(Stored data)
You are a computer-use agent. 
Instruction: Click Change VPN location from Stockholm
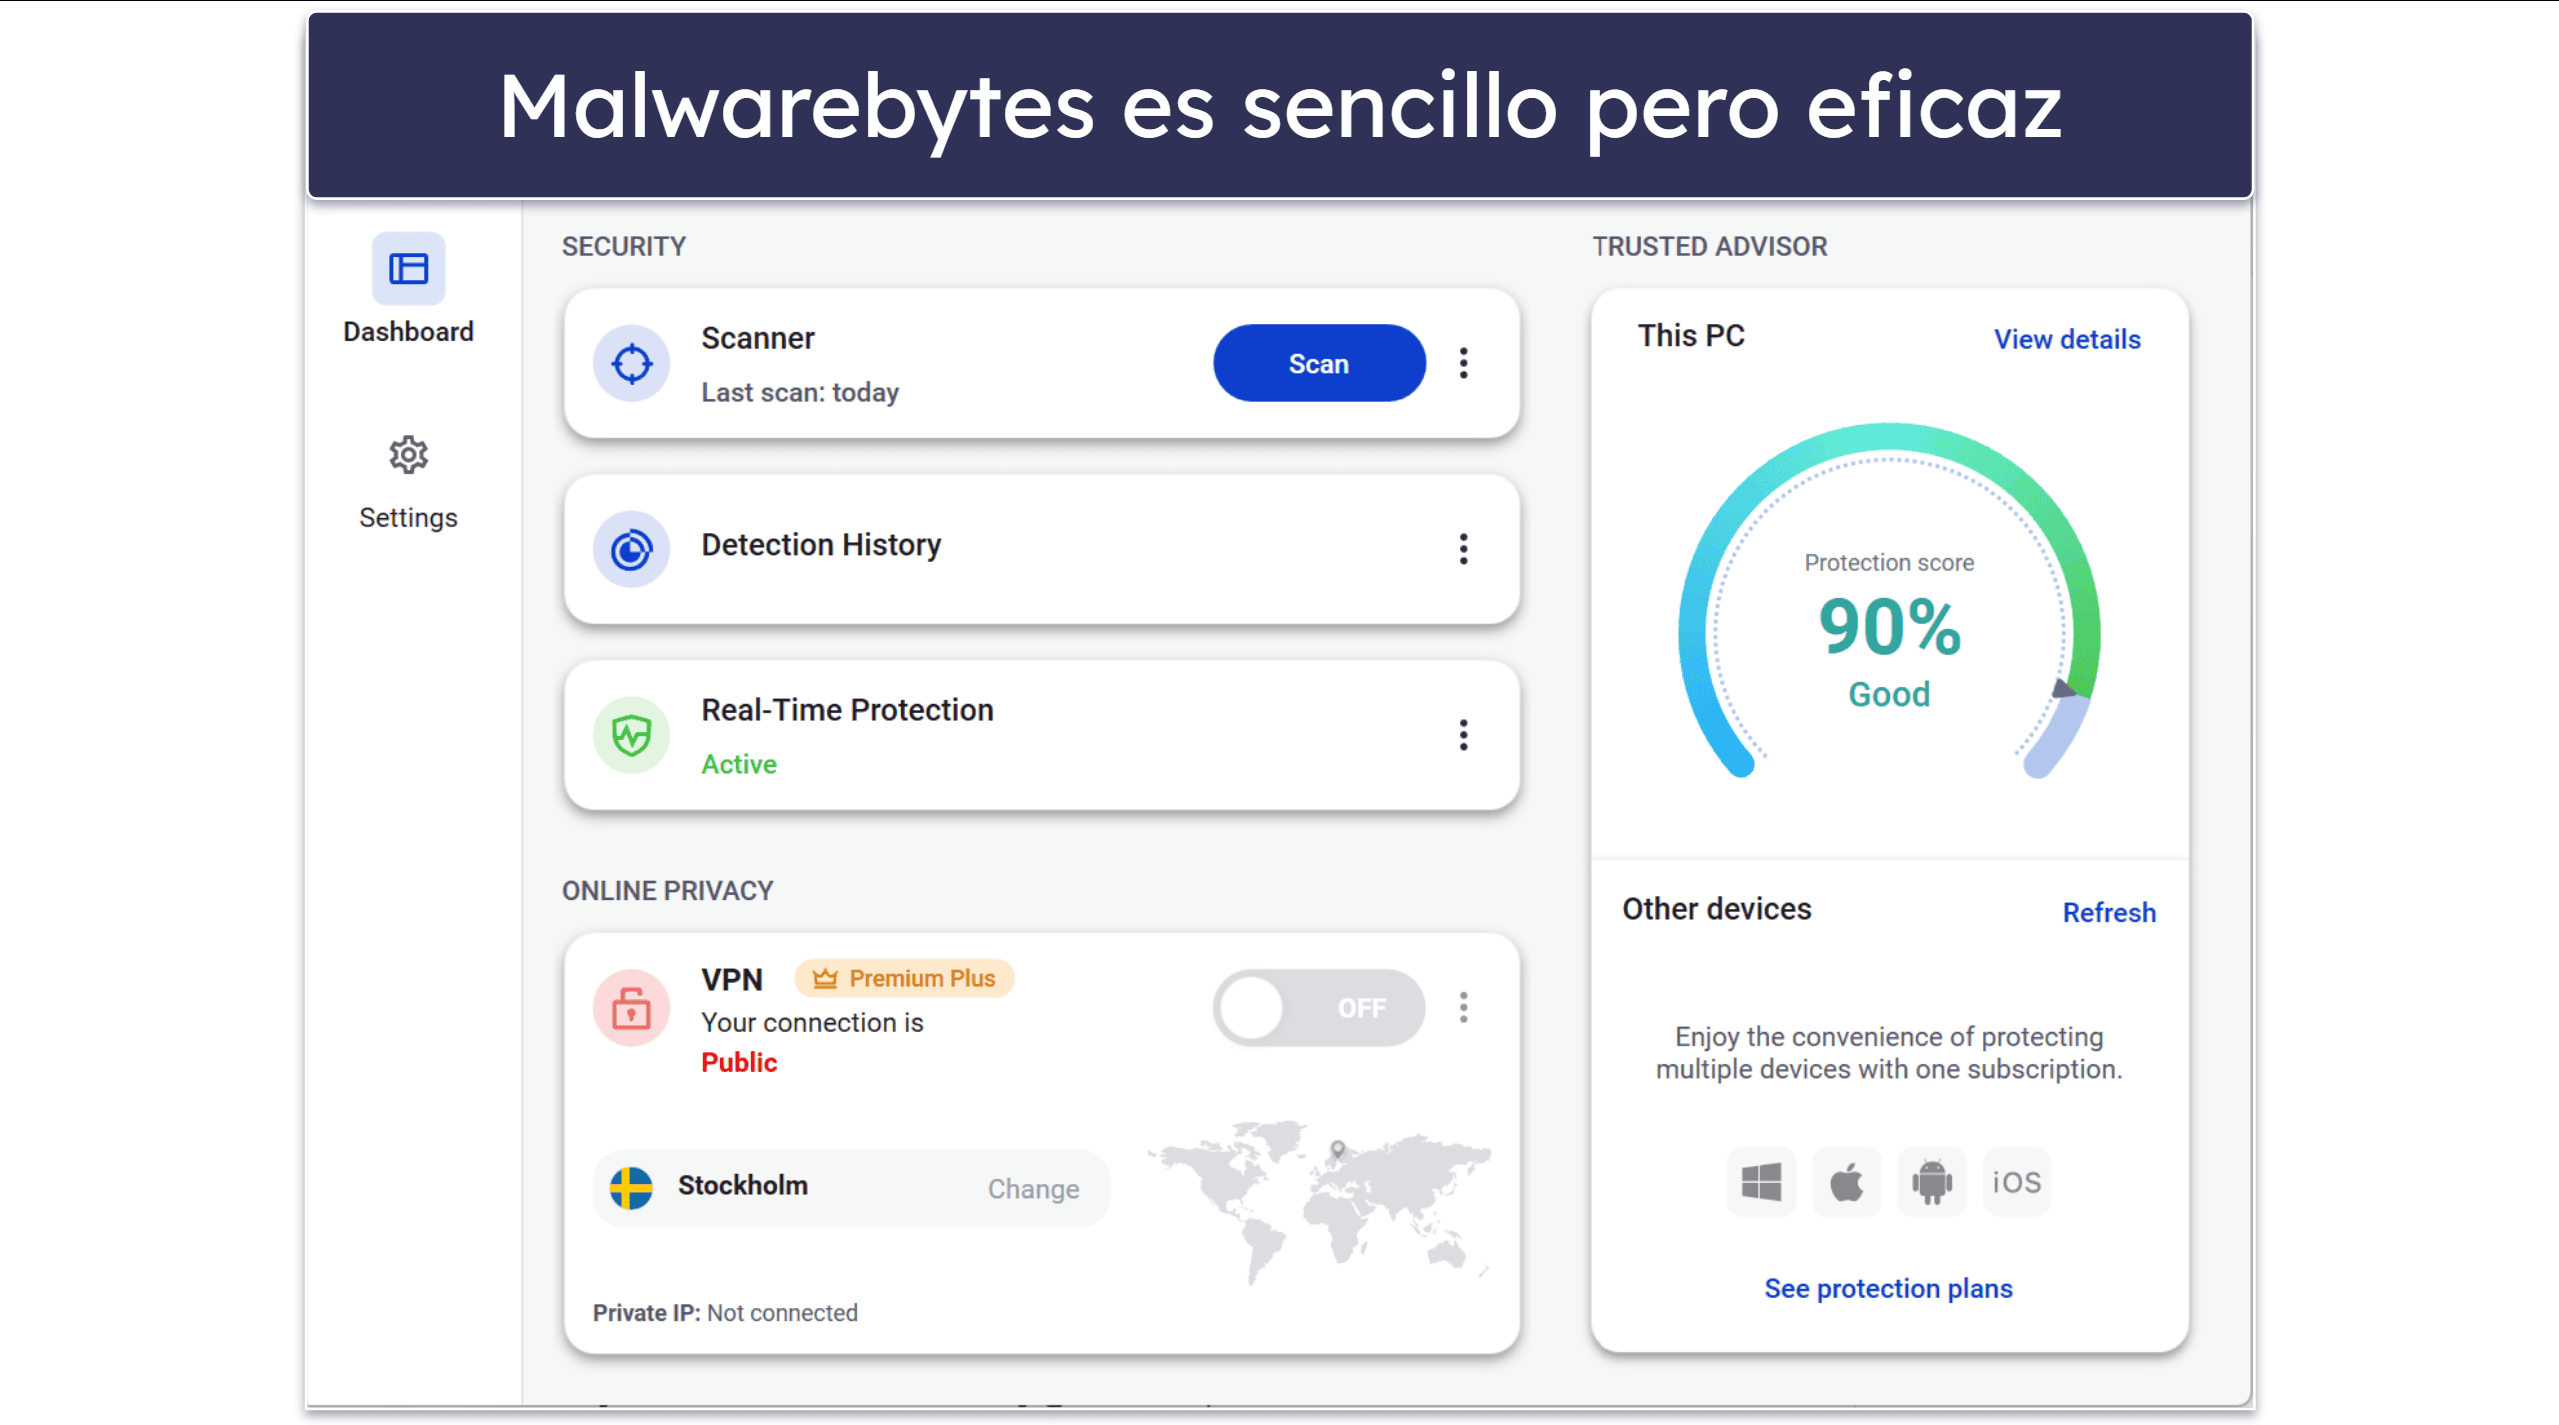pyautogui.click(x=1035, y=1186)
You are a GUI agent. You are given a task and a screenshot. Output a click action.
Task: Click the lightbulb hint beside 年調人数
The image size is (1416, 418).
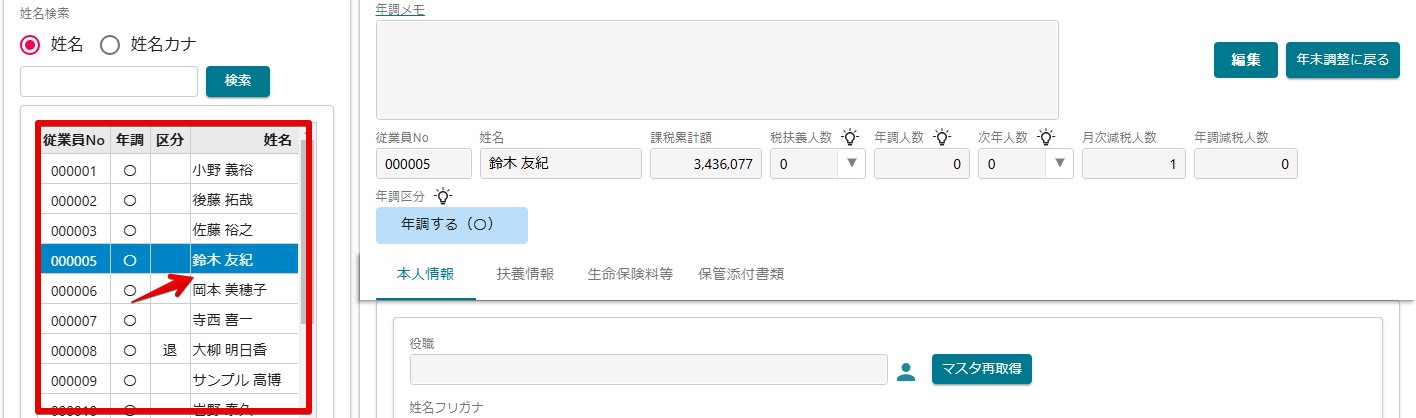pos(942,137)
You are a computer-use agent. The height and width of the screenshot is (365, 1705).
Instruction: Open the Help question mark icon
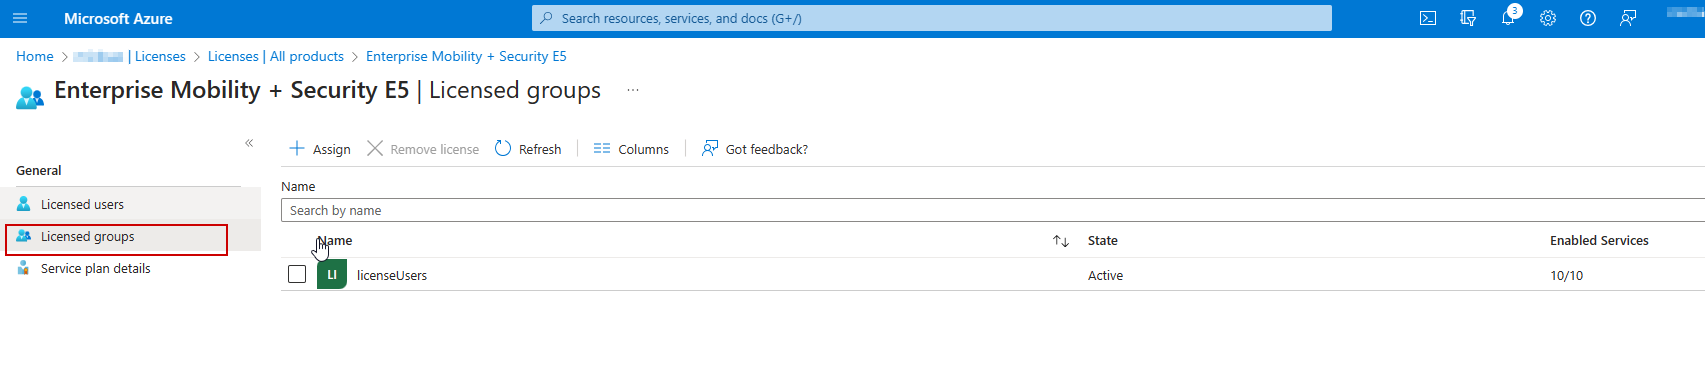coord(1588,18)
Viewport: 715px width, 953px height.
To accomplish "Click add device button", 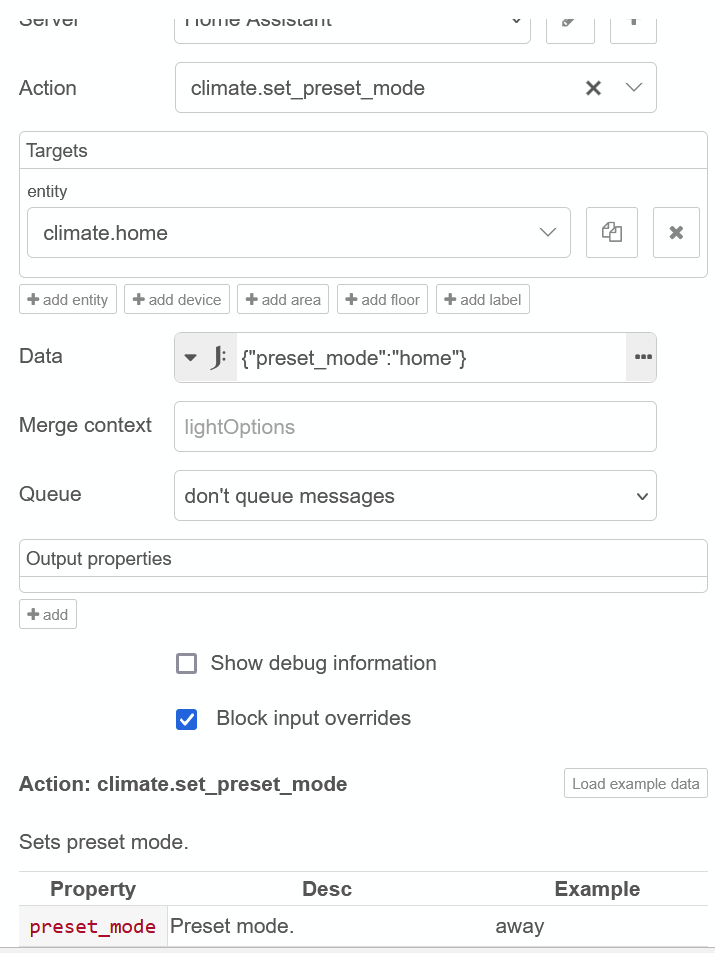I will [178, 299].
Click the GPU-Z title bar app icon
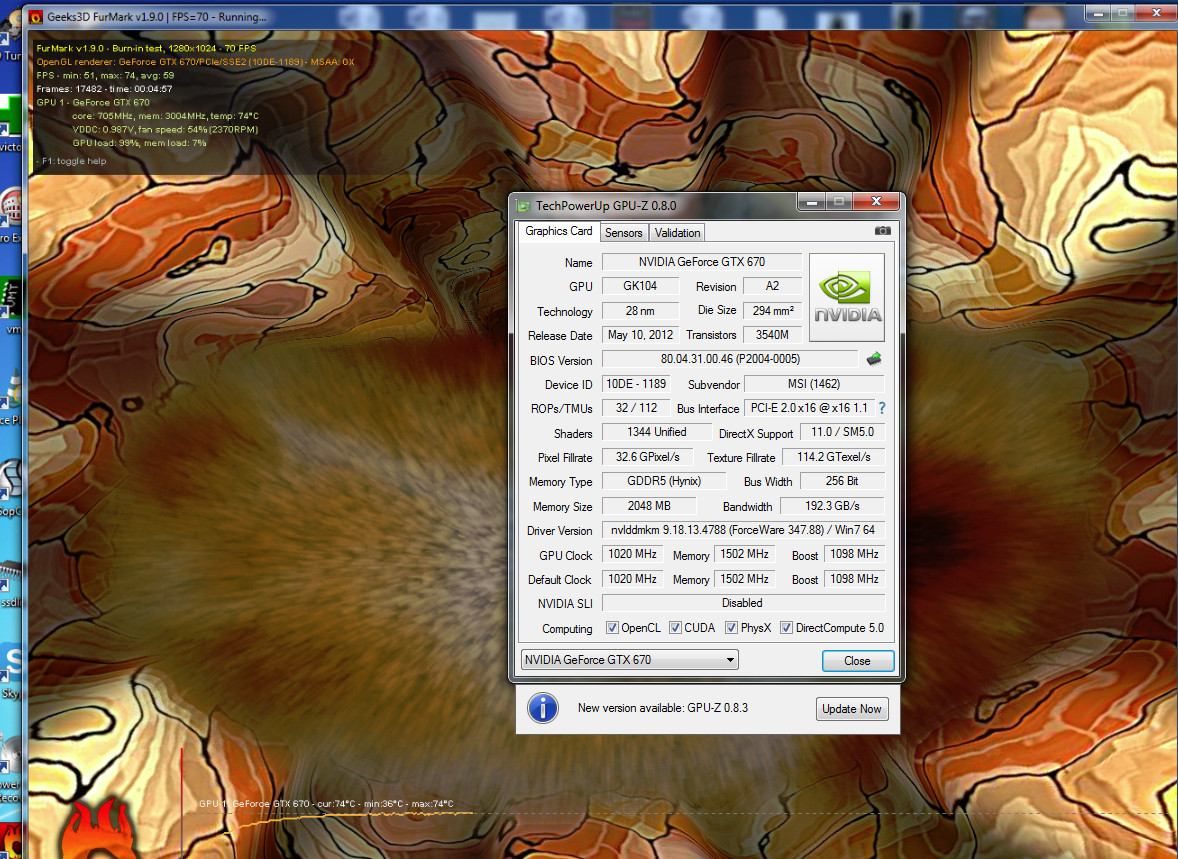 point(523,205)
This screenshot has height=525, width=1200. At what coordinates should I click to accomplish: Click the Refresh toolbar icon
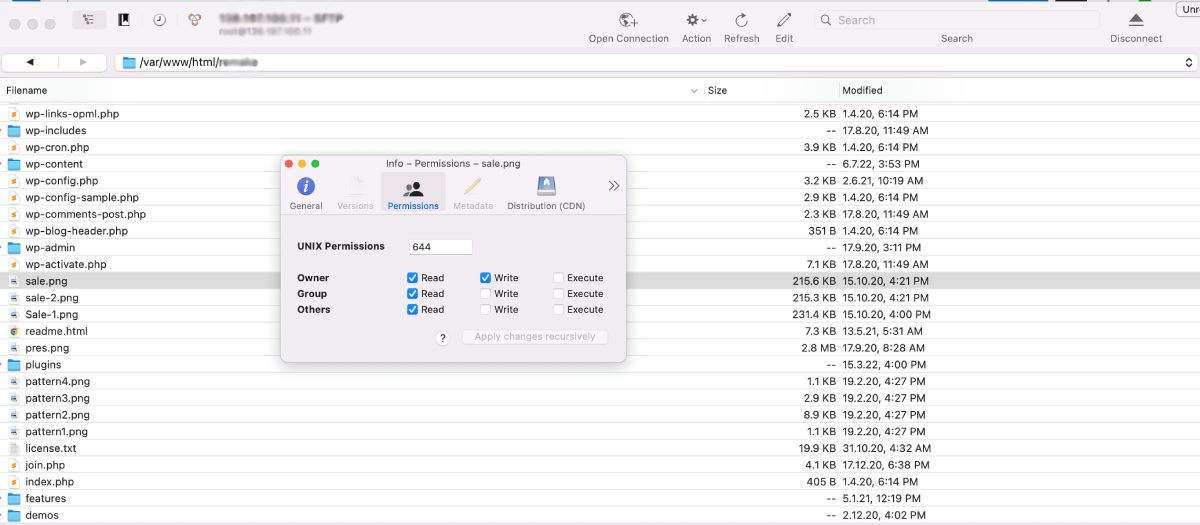pyautogui.click(x=741, y=20)
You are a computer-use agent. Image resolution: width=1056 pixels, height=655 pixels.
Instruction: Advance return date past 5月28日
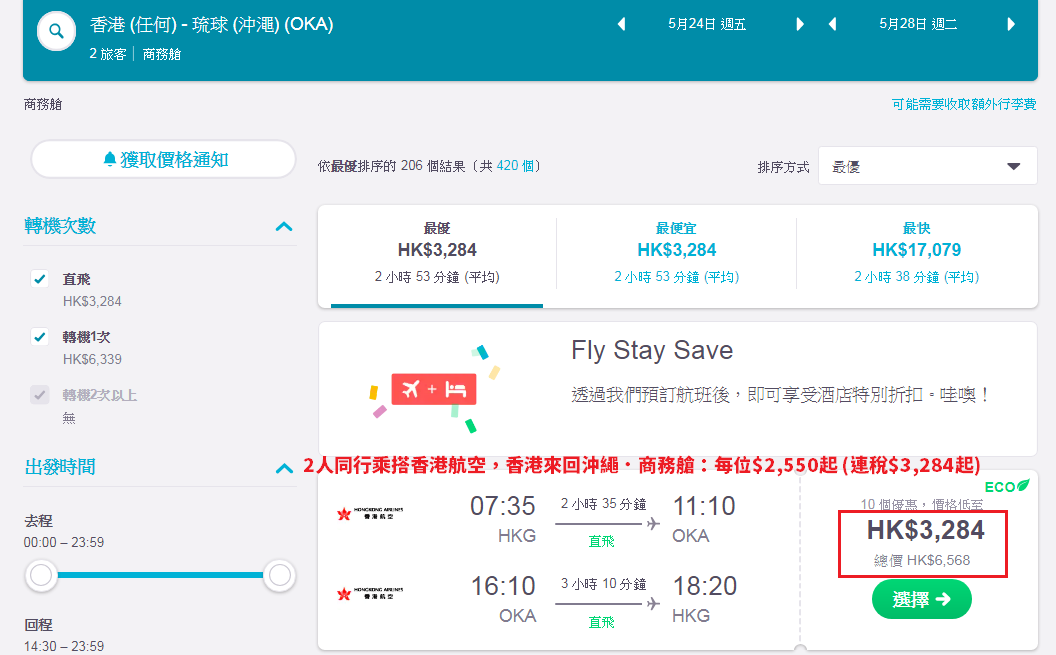point(1011,24)
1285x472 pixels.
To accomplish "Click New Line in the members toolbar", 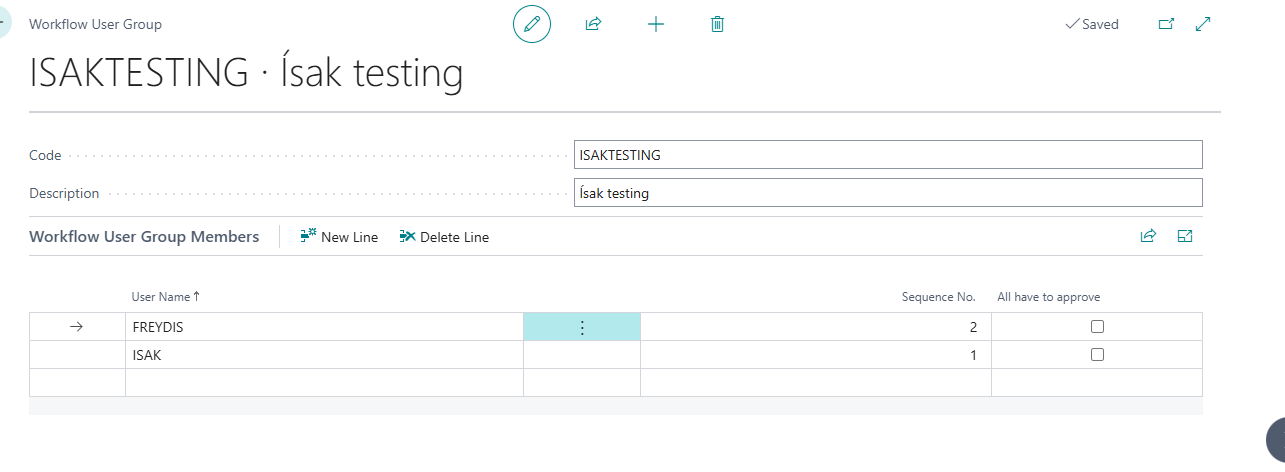I will (339, 237).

Problem description: Please tally every line of the entries that holds "pixels" and answer with that figure alone.

Solution: 2